*Material provided*
*****

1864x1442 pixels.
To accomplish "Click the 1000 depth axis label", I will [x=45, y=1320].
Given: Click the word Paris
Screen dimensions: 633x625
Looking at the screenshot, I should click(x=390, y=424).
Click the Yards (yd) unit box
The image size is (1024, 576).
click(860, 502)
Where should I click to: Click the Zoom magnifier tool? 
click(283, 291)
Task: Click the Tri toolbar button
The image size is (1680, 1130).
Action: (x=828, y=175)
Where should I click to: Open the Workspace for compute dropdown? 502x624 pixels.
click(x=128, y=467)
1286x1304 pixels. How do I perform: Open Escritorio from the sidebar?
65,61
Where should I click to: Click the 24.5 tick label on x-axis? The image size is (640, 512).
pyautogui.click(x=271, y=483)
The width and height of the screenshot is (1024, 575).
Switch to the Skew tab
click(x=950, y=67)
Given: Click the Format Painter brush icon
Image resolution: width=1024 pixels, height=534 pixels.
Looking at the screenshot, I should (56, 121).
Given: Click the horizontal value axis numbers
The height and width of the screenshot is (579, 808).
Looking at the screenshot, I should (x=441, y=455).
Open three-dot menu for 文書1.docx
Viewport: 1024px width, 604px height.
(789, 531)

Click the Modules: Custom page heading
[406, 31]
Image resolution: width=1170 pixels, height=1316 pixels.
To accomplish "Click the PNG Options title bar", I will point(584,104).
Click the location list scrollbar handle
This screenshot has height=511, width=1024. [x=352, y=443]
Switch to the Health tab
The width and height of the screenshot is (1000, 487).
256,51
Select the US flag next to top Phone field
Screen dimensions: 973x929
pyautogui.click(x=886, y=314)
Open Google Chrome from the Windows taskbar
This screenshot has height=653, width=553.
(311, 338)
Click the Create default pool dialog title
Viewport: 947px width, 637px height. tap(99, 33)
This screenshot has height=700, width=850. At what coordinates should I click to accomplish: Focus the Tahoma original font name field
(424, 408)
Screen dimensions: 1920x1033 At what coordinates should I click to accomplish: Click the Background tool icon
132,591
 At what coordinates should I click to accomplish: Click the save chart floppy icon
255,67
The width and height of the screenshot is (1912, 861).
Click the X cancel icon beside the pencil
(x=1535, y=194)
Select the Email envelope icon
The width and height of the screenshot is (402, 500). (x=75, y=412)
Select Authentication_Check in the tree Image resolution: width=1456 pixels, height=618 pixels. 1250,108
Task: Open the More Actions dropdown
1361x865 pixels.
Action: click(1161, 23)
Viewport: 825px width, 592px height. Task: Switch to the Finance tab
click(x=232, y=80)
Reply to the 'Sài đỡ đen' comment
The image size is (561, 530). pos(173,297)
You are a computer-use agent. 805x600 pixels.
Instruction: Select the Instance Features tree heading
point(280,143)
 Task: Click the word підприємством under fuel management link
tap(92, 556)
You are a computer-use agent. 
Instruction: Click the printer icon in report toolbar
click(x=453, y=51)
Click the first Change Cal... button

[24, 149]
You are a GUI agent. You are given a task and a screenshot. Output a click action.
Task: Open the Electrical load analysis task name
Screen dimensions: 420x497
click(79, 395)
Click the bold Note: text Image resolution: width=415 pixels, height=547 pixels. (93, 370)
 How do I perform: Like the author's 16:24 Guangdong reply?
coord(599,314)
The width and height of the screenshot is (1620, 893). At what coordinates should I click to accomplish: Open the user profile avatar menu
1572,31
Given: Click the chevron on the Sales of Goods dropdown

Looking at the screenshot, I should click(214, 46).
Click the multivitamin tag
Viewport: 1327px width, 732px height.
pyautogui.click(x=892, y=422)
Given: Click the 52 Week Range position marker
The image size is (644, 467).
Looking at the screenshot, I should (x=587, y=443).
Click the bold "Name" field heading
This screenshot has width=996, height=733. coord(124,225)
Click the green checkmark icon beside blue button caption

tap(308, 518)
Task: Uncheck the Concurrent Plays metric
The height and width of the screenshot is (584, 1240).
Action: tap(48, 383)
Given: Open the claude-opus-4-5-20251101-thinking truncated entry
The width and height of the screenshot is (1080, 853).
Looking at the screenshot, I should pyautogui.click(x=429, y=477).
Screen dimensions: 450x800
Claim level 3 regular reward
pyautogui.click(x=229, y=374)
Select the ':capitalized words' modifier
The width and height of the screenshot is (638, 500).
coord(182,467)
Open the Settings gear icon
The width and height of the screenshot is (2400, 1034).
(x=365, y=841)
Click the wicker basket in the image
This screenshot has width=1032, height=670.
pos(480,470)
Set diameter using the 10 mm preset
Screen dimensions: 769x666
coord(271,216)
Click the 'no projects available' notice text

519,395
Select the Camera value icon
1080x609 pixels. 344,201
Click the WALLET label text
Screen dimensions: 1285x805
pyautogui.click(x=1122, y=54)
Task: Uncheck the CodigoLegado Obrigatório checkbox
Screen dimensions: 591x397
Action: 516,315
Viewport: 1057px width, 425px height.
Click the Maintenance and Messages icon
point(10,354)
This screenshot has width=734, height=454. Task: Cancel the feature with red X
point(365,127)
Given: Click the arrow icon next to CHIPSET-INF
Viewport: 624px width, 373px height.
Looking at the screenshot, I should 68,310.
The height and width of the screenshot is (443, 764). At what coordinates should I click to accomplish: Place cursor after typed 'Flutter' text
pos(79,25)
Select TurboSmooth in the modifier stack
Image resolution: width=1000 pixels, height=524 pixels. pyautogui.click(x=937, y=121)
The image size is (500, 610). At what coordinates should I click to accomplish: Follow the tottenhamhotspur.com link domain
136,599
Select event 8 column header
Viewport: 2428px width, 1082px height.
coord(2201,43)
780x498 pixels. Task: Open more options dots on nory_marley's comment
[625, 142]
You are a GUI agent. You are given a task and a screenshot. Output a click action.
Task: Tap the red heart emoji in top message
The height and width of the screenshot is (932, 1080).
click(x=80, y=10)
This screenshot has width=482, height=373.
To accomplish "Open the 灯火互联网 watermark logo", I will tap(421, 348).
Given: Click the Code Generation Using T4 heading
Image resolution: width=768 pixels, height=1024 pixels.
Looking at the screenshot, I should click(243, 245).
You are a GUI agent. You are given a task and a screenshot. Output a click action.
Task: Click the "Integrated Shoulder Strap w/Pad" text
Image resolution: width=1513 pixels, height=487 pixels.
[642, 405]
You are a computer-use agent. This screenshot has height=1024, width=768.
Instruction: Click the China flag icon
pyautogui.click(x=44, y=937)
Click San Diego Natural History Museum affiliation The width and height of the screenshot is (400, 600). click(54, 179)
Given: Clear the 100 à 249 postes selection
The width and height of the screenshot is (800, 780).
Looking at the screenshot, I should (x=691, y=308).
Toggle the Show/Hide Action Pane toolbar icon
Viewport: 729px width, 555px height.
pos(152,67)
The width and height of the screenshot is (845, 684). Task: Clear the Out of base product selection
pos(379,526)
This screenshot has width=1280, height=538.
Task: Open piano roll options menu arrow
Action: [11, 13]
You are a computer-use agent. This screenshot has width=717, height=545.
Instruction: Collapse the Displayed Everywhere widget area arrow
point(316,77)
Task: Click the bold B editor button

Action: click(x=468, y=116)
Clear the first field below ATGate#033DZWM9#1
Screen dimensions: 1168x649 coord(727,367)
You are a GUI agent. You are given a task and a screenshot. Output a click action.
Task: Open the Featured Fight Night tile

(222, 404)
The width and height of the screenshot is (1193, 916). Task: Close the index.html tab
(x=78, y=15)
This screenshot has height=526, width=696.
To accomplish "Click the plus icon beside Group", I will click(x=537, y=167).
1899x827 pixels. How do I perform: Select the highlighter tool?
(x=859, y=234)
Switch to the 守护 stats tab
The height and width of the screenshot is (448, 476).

*****

*Try it*
Only lines holding the word "computer" are wanted; copy each one from the listing.

*Solved exercise*
You are a computer-use agent. 805x600 pixels.
You are a computer-use agent. 
You are a computer-use agent. This screenshot has height=1024, width=768.
You are a computer-use agent. This screenshot has width=717, height=545.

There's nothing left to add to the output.